Frutto o bacello di una pianta sempreverde diffusa in Sicilia e nel Sud.
Gli Arabi utilizzavano i semi chiamati carati per la loro particolare caratteristica: il peso costante consentiva il loro utilizzo come unità di misura delle pietre preziose.
L'elevato contenuto di zuccheri della polpa (60%) ne conferisce un sapore dolciastro rendendola atipica dal punto di vista nutrizionale dagli altri legumi.
E' ricca, però, di minerali (calcio, potassio, rame e manganese) e vitamine (A, D, B1, B2 e B3)
Altra caratteristica è la ricchezza di fibra grazie alla quale si richiede una lunga masticazione e si caratterizza per un elevato indice di sazietà.
La polpa fresca ha un'azione lassativa, viceversa la farina ottenuta dai semi è un antidiarroico in quanto assorbe una quantità di acqua pari a 50-100 volte il suo peso.

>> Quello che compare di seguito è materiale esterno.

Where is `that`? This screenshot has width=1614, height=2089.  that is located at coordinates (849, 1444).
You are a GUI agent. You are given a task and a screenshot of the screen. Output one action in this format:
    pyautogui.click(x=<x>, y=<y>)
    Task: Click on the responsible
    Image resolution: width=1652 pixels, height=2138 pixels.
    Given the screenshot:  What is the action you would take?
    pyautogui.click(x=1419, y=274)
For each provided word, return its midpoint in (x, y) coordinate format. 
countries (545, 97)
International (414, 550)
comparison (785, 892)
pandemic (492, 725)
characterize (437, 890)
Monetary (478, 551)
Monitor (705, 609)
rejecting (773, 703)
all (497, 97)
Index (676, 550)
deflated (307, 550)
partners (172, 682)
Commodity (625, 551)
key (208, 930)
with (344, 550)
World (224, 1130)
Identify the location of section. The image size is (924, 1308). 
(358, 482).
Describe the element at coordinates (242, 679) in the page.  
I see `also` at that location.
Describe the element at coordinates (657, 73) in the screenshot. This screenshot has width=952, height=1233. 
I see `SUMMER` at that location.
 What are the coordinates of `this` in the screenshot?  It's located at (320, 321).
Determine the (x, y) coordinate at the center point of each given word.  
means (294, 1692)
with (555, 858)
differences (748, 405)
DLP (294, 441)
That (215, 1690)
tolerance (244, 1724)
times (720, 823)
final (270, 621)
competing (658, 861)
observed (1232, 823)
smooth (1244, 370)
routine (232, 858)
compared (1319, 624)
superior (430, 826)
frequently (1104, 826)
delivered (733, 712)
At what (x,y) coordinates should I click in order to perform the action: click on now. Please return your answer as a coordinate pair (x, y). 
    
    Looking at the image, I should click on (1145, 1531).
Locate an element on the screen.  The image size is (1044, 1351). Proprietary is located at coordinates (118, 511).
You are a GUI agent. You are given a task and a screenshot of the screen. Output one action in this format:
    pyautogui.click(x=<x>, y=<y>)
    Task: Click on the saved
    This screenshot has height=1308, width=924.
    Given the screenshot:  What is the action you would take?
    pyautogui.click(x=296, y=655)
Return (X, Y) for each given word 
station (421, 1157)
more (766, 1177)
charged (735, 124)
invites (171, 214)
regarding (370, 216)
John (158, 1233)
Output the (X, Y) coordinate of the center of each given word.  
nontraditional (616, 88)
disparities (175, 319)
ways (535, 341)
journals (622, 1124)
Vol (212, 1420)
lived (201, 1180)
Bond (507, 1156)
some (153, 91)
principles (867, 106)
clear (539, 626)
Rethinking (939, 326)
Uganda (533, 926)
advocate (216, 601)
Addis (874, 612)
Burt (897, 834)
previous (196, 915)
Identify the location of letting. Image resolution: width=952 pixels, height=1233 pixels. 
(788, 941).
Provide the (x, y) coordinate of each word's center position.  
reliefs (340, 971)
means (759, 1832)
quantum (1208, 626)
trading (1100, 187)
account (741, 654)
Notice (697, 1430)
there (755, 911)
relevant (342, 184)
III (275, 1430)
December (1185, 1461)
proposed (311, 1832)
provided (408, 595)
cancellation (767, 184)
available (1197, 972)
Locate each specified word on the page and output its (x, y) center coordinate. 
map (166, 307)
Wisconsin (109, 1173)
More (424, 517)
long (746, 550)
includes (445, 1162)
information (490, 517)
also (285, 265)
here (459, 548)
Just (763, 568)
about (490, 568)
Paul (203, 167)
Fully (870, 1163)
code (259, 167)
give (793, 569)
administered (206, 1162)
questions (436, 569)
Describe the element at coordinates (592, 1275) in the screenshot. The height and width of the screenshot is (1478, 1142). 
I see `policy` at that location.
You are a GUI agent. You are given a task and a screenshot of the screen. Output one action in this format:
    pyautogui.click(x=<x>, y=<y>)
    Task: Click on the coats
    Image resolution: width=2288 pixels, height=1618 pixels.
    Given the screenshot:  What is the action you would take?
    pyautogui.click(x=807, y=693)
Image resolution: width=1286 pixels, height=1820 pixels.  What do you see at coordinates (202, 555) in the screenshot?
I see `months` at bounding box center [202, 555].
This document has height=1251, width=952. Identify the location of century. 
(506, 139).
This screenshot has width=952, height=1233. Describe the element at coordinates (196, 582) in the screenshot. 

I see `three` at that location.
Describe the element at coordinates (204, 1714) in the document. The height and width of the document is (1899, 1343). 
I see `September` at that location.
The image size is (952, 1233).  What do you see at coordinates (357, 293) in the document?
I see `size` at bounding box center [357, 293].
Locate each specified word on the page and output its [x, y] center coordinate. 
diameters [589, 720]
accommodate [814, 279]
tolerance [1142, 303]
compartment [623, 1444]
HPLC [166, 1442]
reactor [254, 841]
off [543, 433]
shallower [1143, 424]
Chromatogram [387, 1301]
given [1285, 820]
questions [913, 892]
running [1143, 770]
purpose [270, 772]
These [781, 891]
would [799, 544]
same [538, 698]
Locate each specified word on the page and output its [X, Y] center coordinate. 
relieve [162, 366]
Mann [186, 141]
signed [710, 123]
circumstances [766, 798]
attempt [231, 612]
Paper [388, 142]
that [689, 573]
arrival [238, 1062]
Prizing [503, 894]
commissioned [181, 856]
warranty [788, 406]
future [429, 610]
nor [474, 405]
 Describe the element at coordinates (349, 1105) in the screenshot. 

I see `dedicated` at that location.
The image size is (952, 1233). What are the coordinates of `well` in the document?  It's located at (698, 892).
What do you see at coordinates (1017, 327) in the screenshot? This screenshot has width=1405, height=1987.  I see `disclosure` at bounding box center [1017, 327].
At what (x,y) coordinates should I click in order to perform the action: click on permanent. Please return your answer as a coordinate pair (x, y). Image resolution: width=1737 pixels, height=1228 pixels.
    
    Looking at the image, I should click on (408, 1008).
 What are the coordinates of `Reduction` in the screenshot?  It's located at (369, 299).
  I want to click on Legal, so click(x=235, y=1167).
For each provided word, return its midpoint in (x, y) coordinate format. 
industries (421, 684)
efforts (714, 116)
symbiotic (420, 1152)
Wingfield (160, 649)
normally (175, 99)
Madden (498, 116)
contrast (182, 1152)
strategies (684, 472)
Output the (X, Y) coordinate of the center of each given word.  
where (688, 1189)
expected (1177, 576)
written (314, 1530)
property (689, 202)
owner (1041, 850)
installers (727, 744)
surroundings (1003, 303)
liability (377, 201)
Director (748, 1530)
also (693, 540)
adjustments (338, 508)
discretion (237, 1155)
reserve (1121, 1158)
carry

I semi macinati, tradizionalmente, venivano usati per il recupero di problemi gastrointestinali.
Mescolata con il burro produce una pasta simile al cioccolato per sapore e consistenza a differenza del quale, però, è meno calorica e priva di caffeina e teobromina.
La farina dei semi di carrube può essere usata come addensante, stabilizzante ed emulsionante. La troviamo in molte preparazioni industriali; la sua presenza è indicata con la sigla E410.